「日曜定休」を目指す三井不動産 本格導入を先延ばしにするワケは?:業界の常識を破る(2/5 ページ)
水曜を中心に平日休みが定着している不動産業界だが、業界大手の三井不動産では、いち早く“業界の常識”を破り「日曜定休」のトライアルを実施している。現在、本格導入には至っていないが、状況はどうなっているのか。三井不動産レジデンシャルの担当者に話を聞いた。
「日曜完全定休」か「シフト制の土日休み」で実施
21年9月から22年3月まで7カ月のトライアルを実施したのは、パークコート白金長者丸、パークホームズ(大倉山ガーデン、志村坂上 ザ テラス、登戸ステーションアヴェニュー)の4カ所だ。
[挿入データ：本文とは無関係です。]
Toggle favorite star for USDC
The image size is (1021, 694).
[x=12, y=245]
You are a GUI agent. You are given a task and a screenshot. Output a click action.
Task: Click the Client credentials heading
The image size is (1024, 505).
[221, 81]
そのうち2カ所では、社員が一斉に日曜に休む「日曜定休」を実施、残りの2カ所では、営業所は閉めずに、社員が土日のどちらかを交代で休む「シフト制」を実施した。
顧客との接点を減らさない工夫として、平日にオンラインでの物件説明や商談を積極的に利用するほか、これまでは対面でのみ提供していた情報をできる限りオンラインのやり取りで開示するようにしたという。
トライアルが始まる以前にリモートワークを導入しており、これによる業務効率化も日曜定休の後押しにつながったようだ。
「営業社員には、最初こそ『対面でないとお客様の機微を感じ取るのが難しいのではないか』といった心理的な抵抗感があったようですが、慣れることで話が弾むようになっていきました。現在ではかなり浸透していて、対面と遜色(そんしょく)ない対応ができていると認識しています」(蛭田氏)
これまで大きなトラブルなどはないそうだが、「週末に訪れたい」という顧客の中には、その週に予約が取れず、翌週に持ち越すなどの調整はあったという。
「例えば、日曜定休によって買いたい物件が売り切れてしまったとなれば、当然トラブルにつながると思いますが、そういったことが発生しないよう工夫しました。そのため、予約を遅らせても、お客様の理解が得られています」(蛭田氏)
売り上げの変化においても、トライアルを実施した4カ所の営業所を含め、全体的に販売状況がいい状態が続いているという。そんな背景を踏まえ、「現状、日曜定休についてのネガティブな評価はない」と蛭田氏は話す。